Well, that's us as a species screwed, then. Common sense is pretty rare.Originally Posted by John
"common sense" would dictate that our head lamps would be intense red beams as our night vision is not affected by red light (hence proper map reading lamps are red).
You can look at something illuminated by red light at night or look at a red light source and once the light is gone your night vision is still as it was before the light was there. This is because the highly sensitive rods in our retina, which are responsible for our night vision, cannot see red light. They can see all other frequencies, however, and being flooded with white light (all frequencies) fouls up night vision until our eyes resume a dark-adapted state.
Using white headlamps to see fouls up night vision, as does being blasted by even a considerate motorist's low beam - let alone being hit with the force of the full beam.
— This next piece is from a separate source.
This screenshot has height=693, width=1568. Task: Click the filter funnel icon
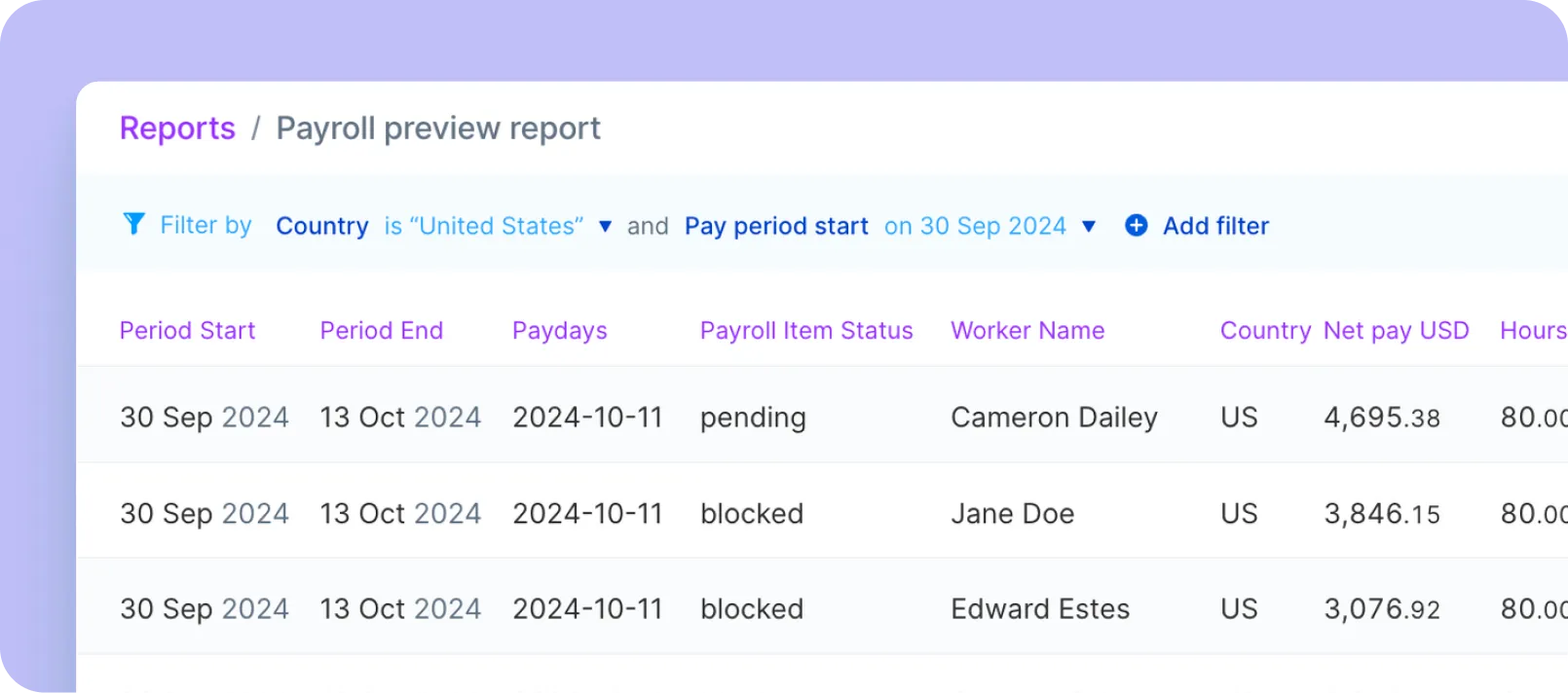point(134,225)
"Common sense" would dictate that all vehicle instrumentation should be red - blue, green etc might look pretty but its washing out the rods and spoiling night vision every time you look at your instrumentation.
See:
http://hyperphysics.phy-astr.gsu.edu...n/rodcone.html
A quote from the above page under "Rods Do Not See Red!" (Emphases my own)
"The ship captain has red instrument lights. Since the rods do not respond to red, the captain can gain full dark-adapted vision with the rods with which to watch for icebergs and other obstacles outside. It would be undesirable to examine anything with white light even for a moment, because the attainment of optimum night-vision may take up to a half-hour. Red lights do not spoil it.
These phenomena arise from the nature of the rod-dominated dark-adapted vision, called scotopic vision. "
If viewing objects under white light is underirable "even for a moment", imagine what harm approaching head lights are doing.
Regrettably, making a worldwide shift to using red lights for illumination and instrumentation would cause no end of troubles.